1) No captain of the ship
One study (Garner 2016) found that most health-care providers relied on other health-care providers to provide breastfeeding care. This study is titled in part: "There's No Captain of the Ship" and this nicely describes the problem with multiple health-care providers.
It can be helpful to choose one knowledgeable health-care provider instead of several and to ensure that any advice you take is effective, safe, and research-based.
2) Using opinions and experiences instead of research
Instead of using research-based evidence, people may give advice based on their cultural norms or their own experiences (Wright 2018).

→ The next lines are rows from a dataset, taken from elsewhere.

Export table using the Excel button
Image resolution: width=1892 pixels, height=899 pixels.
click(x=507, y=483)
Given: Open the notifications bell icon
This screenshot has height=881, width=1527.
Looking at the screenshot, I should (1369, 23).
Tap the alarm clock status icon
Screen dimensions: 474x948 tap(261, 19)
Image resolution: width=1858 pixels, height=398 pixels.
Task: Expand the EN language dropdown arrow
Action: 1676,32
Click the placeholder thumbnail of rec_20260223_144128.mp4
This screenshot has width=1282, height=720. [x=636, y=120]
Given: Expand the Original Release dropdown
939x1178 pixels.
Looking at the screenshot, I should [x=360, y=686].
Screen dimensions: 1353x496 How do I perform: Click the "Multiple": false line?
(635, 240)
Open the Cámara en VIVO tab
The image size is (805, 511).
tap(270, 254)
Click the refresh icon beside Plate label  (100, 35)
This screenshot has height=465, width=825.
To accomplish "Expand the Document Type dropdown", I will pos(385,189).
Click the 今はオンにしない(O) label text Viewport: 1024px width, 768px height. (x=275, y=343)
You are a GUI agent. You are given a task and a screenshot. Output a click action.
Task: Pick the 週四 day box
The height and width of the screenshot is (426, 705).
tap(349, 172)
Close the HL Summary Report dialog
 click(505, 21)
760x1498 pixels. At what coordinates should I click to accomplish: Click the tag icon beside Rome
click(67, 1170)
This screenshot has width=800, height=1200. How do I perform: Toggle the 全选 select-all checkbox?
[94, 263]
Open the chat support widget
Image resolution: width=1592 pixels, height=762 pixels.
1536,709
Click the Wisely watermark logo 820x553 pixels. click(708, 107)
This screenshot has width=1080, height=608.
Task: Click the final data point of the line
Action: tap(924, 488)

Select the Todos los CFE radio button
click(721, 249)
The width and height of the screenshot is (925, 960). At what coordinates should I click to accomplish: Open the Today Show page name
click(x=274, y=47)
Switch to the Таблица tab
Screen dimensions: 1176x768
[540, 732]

This can cause problems, because they may give information that:
- Is no longer up-to-date because they had their own babies a long time ago.
- Is incorrect because their own breastfeeding challenges were not properly addressed.
- Is practiced in their culture but not evidence-based.
- Is based on infant-formula feeding as they did not breastfeed.
Indeed, daughters of mothers who did not breastfeed, are less likely to breastfeed (Wagner 2019).
3) Other reasons for differences of opinion
Other reasons for differences of opinion include:
- There is not enough research on the best way to fix breastfeeding problems.
- Some hospitals do not have appropriate breastfeeding policies for providers to refer to.
- Some health-care providers do not support breastfeeding.